Geral

Apagão - a catarse educativa

(*) Teófilo Santiago
| Tempo de leitura: 3 min

O racionamento de energia elétrica que se avizinha é um daqueles fatos que, de tempos em tempos, mobilizam toda a opinião pública nacional, sem exceções. É o assunto do momento e, mais do que colocar a população a discutir um aspecto essencial aos rumos do País, coloca cada brasileiro numa situação de mobilização. A necessidade de economizar energia elétrica provoca uma catarse nacional, une o País a partir de uma crise cujos méritos não têm suscitado grande resistência, nem mesmo por parte da oposição. Haja vista que a Prefeitura de São Paulo, ícone da forma de administrar do PT, já adotou medidas de racionamento, antes mesmo de conhecer o pacote do apagão, anunciado pelo presidente Fernando Henrique Cardoso, em cadeia nacional de rádio e TV, na sexta-feira, dia 18 de maio.

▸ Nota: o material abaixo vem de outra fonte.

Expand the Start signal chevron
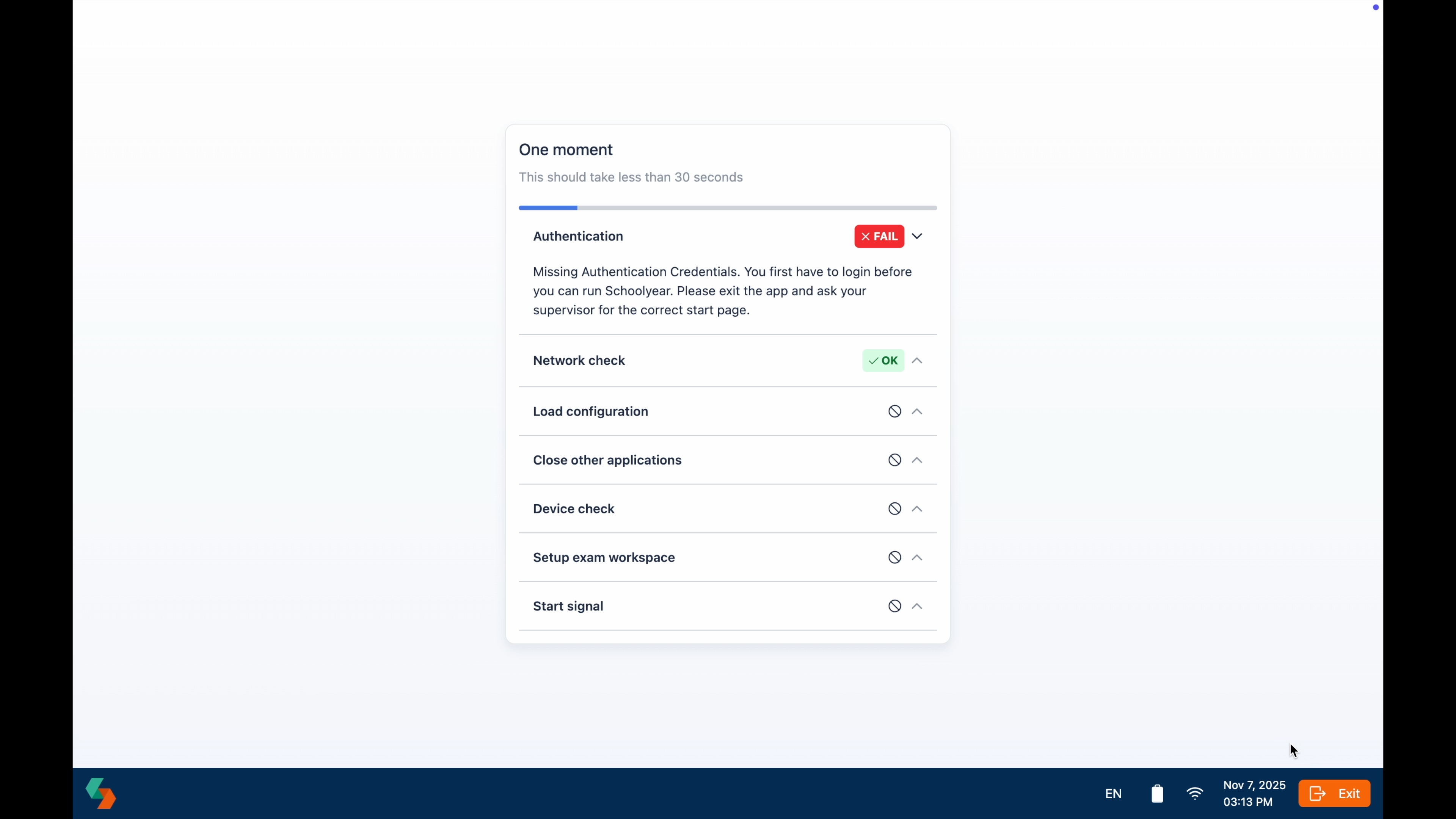This screenshot has height=819, width=1456. tap(917, 606)
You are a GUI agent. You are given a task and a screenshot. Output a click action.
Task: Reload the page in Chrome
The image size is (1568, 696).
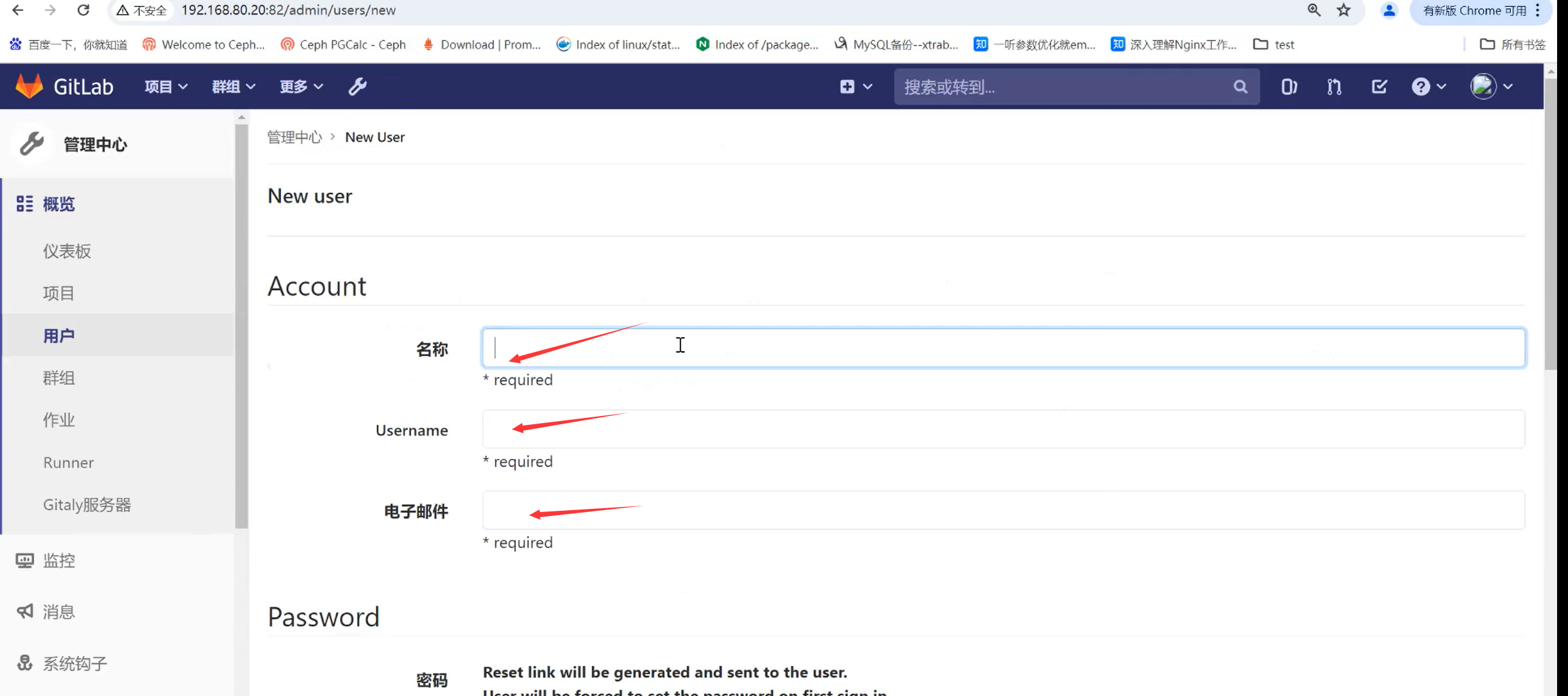point(83,10)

Independente do mérito da questão quanto aos erros do Governo Federal em não ter investido no setor de geração de energia elétrica para evitar a crise, o mais novo debate nacional remete a uma questão cultural, para ser mais preciso, a um modelo de comportamento típico de povos do Hemisfério Sul do Planeta: a pouca educação quanto ao uso racional dos recursos naturais. Somos um País do desperdício, apesar de, em tese, não podermos nos dar a esse luxo, dada a precariedade de nossa economia. Somos classificados como Terceiro Mundo, mas nos orgulhamos, desde criancinhas, de viver num país que não tem terremoto, vulcão nem furacão e ainda, de quebra, abençoado por Deus, que nos deu praias, cachoeiras, muita mata e rios que não acabam mais. Rios que não acabam mais?!

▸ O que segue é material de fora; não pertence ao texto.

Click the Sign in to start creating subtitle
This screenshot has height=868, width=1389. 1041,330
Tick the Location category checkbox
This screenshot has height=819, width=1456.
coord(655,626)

Pois bem, a crise energética é fruto, segundo o governo, da falta de chuvas, o que baixou demais os reservatórios, embora os tecnocratas de plantão admitam que erraram em não investir na ampliação de nosso parque gerador de energia. Portanto, descobrimos que somos vulneráveis naquilo que mais nos orgulhamos: nossas imensas riquezas naturais. É neste sentido que a crise energética deverá contribuir para a educação e a cultura do País. Somente sendo privados daquilo que achávamos que não se esgotaria nunca é que nos importamos coletivamente. Os estoques de lampiões e velas estão à beira do esgotamento.

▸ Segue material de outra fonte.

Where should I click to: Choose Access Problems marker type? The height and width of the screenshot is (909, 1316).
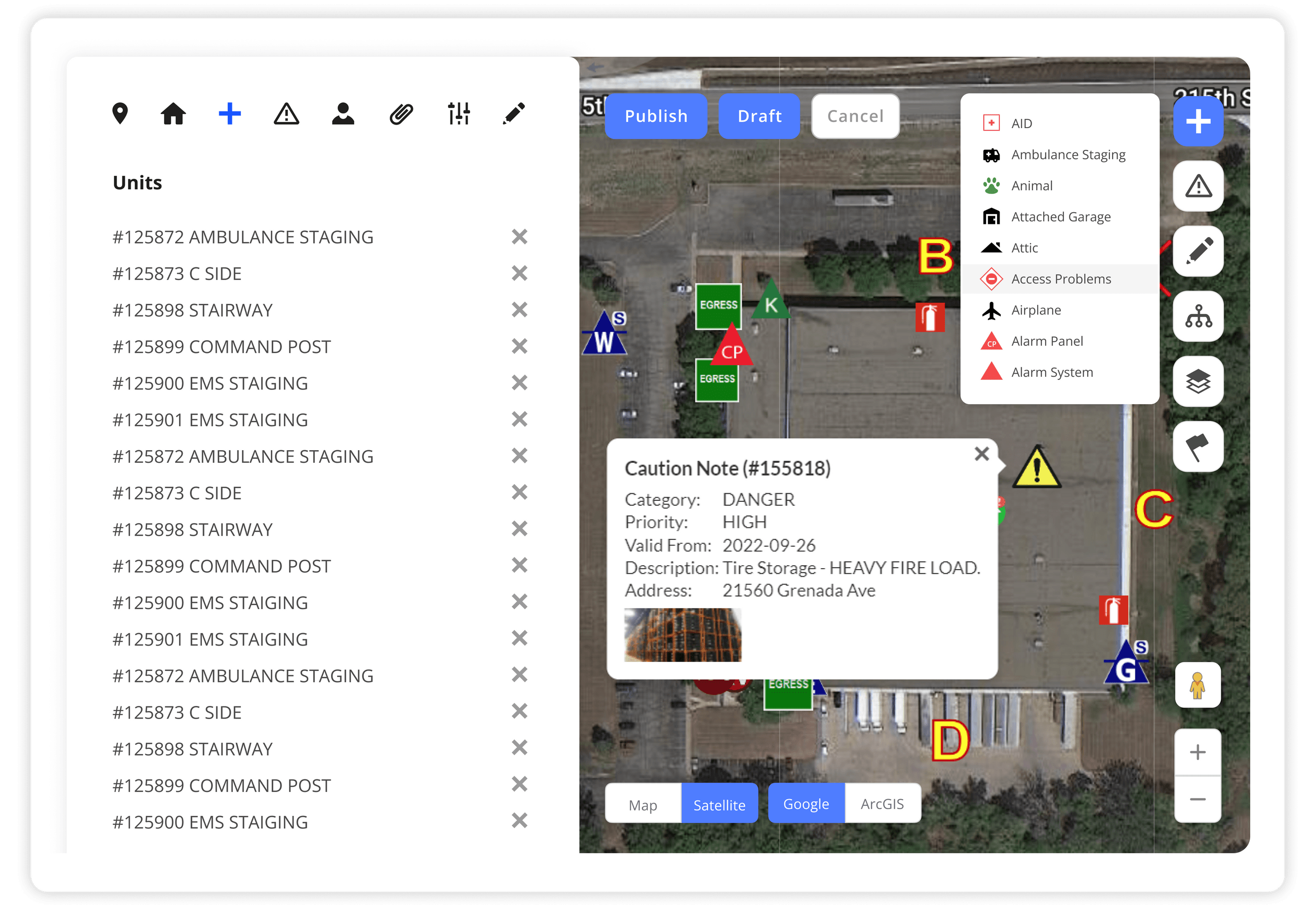point(1061,279)
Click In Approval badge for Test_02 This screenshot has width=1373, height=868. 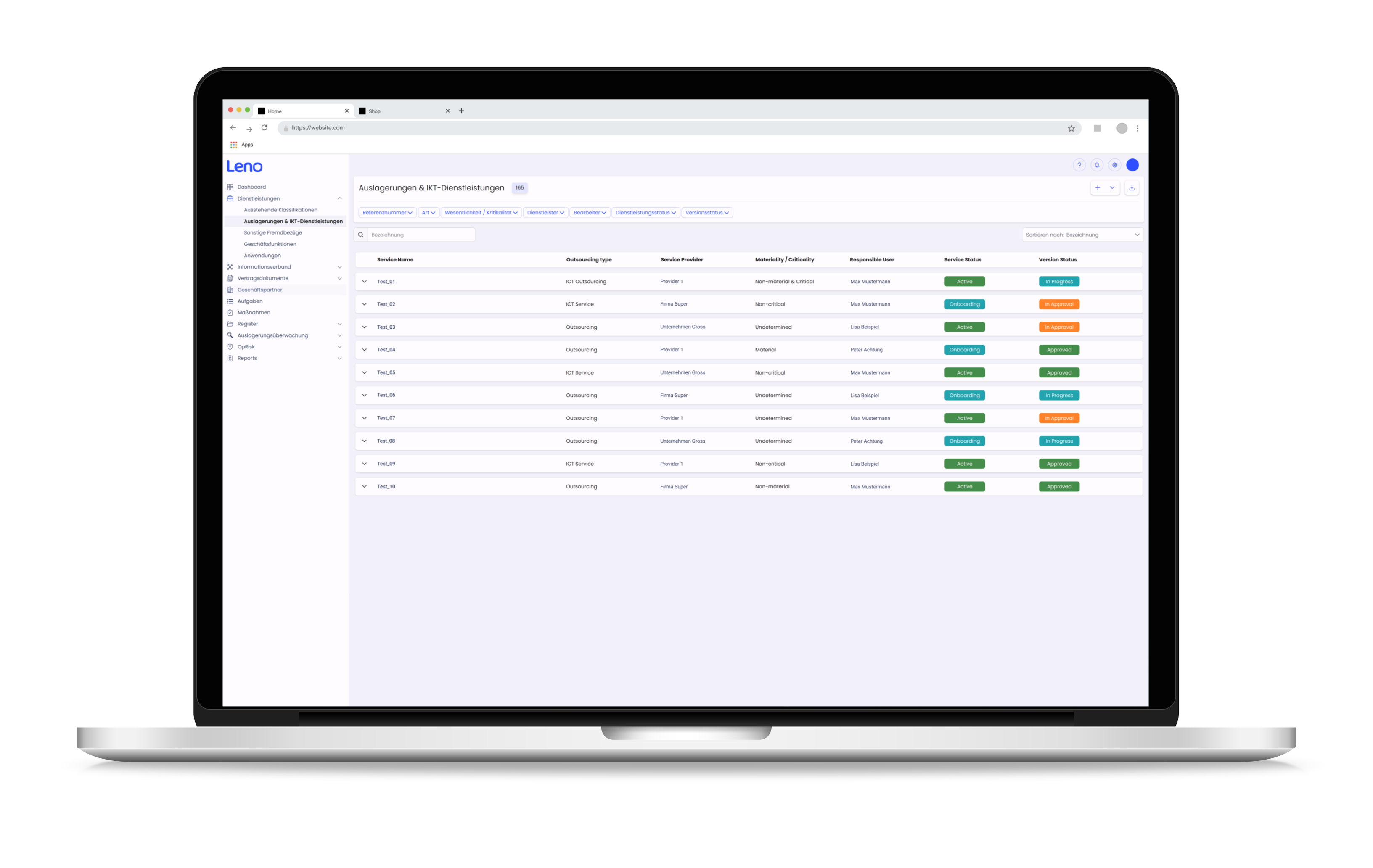point(1059,304)
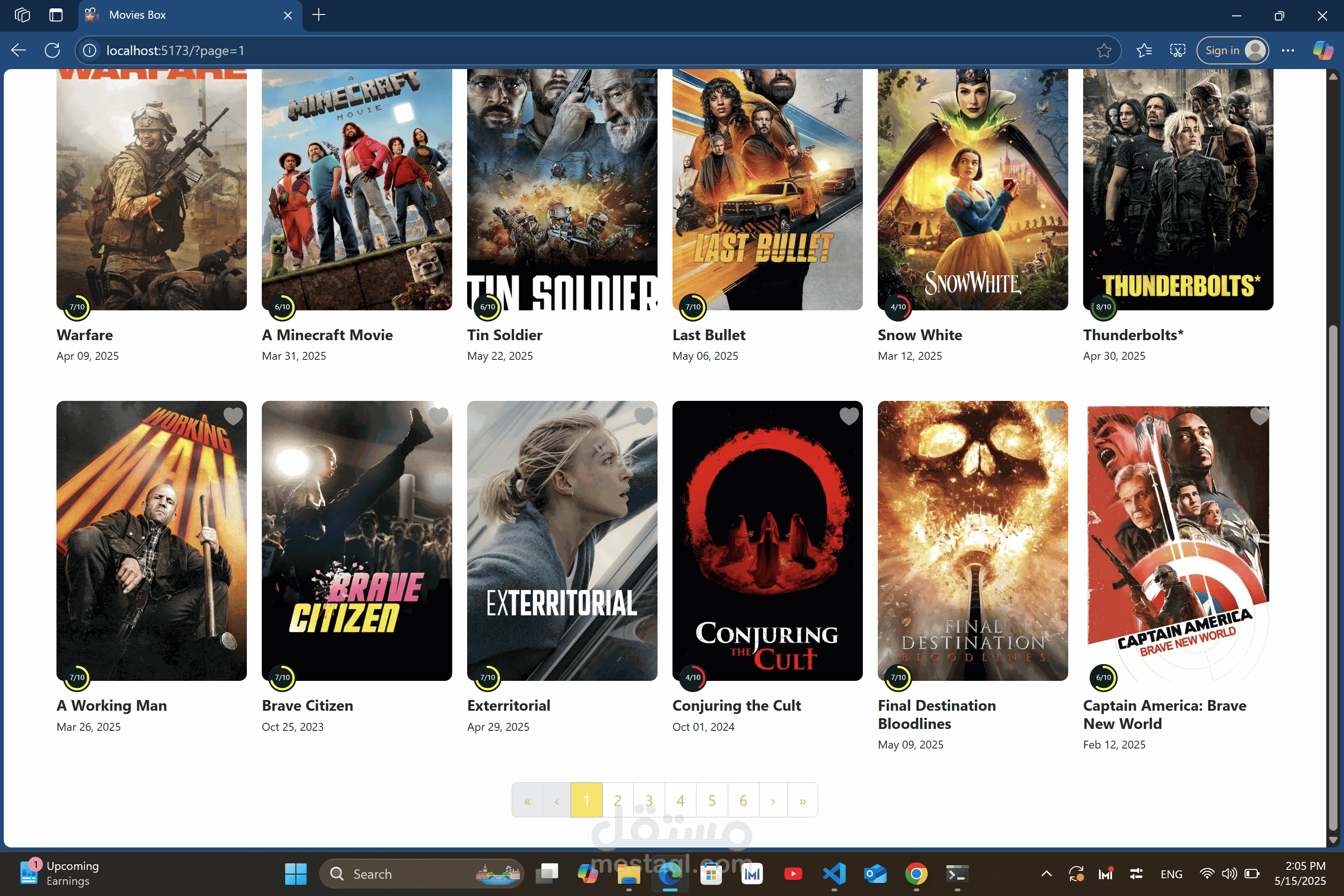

Muita gente começa a criar o saudável (em qualquer situação) hábito de evitar o desperdício, ainda que forçosamente. Mas a história da humanidade mostra que a tomada de consciência e a adoção de posturas culturais avançadas se dão a partir de uma ruptura com o status quo estabelecido. Um exemplo são os países marcados por guerras, cujos povos desenvolveram formas de suportar períodos de privação intensos e hoje estão na vanguarda do desenvolvimento mundial. O Japão é o retrato fiel dessa superação coletiva. Não chegaríamos ao ponto de afirmar que os brasileiros adotarão o rigor formal de trabalho, produção e o modo de vida regrado dos japoneses a partir de agora, mas que o apagão deverá deixar lições e mudar hábitos até então nada corretos de desperdício parece haver poucas dúvidas. A necessidade faz o hábito.

Além do mais, é cada dia mais evidente que uma das grandes crises deste século será a escassez de água. As providências para se evitar uma catástrofe de proporções dramáticas devem começar a ser adotadas agora. Por sinal, vamos parar por aqui. Afinal de contas, computador ligado é consumo de energia.

(*) O autor, Teófilo Santiago, é jornalista e brasilianista.